## TEXT SHOWN
Abbot of Shaolin (少林英雄榜) aka Shaolin Abbot aka Slice of Death is a Shaw Brothers film directed by Ho Meng Hua. It is a Shaolin Temple-themed martial arts film about their rebellion against the Qing, featuring David Chiang and Lo Lieh as Priest Pai Mei.

Plot 
The Monk Chi San (David Chiang) is sent by his Shaolin masters to learn a special kung fu from a Wu-Tang priest and befriends his niece Wu Mei (Lily Li). The priest's brother is Pai Mei (Lo Lieh), who disapproves of his associating with Shaolin rebels who oppose the Qing, leaves as his nephew Dao De (Ku Kuan Chun) remains behind to cause trouble for Chi San. While Chi San is in training, the Qing soldiers and a northern Lama attack and destroy Shaolin Temple. Chi San arrives too late as the attack has already run its course. His master orders him to go to the south to search for loyal Shaolin men and rebuild the temple.

## WHAT IS BEING ASKED
In the film summary, what does Chi San's master order him to do after the temple is destroyed?

## RAW DATA
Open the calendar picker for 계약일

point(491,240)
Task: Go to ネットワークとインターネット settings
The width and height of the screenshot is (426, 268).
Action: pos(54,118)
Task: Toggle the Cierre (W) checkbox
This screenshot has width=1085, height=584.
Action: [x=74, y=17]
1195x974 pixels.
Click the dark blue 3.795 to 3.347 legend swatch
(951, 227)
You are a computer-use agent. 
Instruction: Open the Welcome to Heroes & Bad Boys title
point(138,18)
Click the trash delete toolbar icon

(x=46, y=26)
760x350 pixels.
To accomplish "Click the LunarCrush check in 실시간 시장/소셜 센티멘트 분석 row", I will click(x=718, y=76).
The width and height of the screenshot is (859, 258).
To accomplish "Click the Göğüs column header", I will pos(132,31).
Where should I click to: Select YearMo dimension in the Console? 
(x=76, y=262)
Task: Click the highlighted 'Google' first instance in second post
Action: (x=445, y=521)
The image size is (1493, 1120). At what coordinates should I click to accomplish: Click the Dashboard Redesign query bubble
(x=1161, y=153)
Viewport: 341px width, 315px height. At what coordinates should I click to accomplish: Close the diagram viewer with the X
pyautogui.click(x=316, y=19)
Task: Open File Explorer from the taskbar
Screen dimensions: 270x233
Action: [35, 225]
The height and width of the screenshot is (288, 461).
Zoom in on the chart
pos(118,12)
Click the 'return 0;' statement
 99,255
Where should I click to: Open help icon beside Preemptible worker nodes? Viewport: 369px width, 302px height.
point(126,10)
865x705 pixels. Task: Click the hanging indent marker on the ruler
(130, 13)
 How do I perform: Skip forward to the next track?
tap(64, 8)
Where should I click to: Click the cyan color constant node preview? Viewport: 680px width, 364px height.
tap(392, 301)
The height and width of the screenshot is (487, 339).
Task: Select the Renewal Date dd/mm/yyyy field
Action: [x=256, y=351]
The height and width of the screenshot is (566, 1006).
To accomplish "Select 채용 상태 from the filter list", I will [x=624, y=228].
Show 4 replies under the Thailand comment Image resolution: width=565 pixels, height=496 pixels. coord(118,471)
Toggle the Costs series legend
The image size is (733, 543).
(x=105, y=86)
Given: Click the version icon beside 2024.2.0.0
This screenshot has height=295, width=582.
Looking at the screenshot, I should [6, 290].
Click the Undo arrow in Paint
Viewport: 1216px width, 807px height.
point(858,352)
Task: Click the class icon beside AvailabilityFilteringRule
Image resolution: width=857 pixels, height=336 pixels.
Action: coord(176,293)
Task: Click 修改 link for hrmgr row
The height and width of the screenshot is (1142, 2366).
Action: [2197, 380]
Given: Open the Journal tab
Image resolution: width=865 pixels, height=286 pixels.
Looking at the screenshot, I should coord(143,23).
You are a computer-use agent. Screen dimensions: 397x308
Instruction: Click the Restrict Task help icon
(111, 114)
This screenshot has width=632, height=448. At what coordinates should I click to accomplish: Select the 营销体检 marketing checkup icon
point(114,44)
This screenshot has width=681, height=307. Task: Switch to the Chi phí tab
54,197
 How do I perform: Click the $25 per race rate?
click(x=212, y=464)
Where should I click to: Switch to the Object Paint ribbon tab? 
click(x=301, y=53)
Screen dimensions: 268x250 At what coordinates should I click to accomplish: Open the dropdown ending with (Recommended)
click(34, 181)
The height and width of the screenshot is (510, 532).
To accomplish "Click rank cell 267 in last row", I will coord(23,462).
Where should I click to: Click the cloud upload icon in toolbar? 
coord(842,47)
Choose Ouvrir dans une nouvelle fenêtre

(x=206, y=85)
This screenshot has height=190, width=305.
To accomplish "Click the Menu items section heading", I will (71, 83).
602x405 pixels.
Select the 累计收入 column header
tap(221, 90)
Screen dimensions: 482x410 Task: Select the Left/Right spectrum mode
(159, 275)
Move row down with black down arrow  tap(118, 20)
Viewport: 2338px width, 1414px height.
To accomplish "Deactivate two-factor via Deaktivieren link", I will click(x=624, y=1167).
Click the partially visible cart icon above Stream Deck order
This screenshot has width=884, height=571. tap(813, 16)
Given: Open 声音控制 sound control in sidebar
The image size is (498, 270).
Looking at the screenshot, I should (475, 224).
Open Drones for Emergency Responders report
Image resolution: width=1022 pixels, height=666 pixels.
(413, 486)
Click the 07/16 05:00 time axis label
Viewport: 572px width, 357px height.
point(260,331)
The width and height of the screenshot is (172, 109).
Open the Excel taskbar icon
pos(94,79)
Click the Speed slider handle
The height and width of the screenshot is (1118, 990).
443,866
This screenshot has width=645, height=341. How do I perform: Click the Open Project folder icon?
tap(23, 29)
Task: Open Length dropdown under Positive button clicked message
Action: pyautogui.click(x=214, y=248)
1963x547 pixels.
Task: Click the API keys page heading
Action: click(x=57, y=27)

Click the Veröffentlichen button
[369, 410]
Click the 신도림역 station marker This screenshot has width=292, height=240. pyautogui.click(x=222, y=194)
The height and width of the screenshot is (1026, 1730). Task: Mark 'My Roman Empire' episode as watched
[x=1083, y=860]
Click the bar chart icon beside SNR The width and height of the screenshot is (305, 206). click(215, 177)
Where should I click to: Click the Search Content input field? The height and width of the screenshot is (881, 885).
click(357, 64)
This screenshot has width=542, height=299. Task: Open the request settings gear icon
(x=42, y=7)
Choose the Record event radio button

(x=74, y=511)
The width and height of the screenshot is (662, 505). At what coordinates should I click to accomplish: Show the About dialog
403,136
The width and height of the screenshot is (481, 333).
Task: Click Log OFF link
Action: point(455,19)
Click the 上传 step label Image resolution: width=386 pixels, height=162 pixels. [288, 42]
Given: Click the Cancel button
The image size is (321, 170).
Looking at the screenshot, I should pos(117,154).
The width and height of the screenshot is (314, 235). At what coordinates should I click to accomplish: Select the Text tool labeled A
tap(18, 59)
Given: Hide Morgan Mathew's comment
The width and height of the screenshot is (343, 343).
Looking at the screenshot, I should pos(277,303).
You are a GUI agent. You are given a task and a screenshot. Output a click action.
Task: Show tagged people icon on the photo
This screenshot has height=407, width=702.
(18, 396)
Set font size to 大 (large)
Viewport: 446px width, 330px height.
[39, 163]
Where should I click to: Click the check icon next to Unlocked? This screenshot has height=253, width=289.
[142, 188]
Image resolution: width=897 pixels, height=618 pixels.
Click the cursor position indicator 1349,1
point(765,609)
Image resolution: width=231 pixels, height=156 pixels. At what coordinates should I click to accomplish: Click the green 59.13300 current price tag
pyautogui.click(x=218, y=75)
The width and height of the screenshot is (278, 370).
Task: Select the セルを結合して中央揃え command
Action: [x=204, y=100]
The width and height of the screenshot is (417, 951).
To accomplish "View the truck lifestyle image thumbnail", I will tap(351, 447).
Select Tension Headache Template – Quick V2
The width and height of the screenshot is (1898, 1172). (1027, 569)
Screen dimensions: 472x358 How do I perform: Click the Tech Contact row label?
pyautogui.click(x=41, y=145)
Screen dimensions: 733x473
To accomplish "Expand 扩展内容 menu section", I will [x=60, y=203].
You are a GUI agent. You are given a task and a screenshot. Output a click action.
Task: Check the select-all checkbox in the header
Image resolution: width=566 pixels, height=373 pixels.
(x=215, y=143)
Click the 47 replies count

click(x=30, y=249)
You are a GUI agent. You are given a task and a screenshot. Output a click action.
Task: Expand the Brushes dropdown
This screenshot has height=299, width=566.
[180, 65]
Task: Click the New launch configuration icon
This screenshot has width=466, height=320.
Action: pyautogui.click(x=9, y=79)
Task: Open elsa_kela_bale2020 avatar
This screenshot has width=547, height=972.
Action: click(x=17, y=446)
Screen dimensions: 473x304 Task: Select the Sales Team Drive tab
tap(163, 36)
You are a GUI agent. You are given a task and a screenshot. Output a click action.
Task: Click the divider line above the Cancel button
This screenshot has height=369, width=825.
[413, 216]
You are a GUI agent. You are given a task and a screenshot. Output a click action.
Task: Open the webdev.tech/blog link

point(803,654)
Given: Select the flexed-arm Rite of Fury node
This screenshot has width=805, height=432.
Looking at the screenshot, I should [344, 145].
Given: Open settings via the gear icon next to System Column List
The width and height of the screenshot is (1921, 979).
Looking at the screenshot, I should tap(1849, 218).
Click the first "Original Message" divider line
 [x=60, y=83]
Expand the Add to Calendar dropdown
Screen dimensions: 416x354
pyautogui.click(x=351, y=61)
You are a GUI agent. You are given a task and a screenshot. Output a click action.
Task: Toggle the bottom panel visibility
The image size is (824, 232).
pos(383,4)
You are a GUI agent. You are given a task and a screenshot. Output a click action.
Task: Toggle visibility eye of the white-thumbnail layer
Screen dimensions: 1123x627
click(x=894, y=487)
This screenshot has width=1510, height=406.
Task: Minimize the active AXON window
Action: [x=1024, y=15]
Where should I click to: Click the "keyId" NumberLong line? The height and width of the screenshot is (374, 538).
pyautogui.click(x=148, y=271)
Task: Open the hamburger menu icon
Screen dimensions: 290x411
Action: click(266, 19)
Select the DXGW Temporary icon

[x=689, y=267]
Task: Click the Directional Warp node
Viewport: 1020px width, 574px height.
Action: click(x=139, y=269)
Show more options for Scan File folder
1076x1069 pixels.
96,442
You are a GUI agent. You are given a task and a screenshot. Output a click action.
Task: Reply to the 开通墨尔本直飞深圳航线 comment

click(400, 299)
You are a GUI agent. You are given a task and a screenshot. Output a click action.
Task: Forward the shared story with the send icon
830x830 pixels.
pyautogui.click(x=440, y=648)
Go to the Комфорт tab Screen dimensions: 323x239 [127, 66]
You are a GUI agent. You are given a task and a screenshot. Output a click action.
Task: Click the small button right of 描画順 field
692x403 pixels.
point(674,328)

## FINISHED TASK
He orders Chi San to go to the south to search for loyal Shaolin men and rebuild the temple.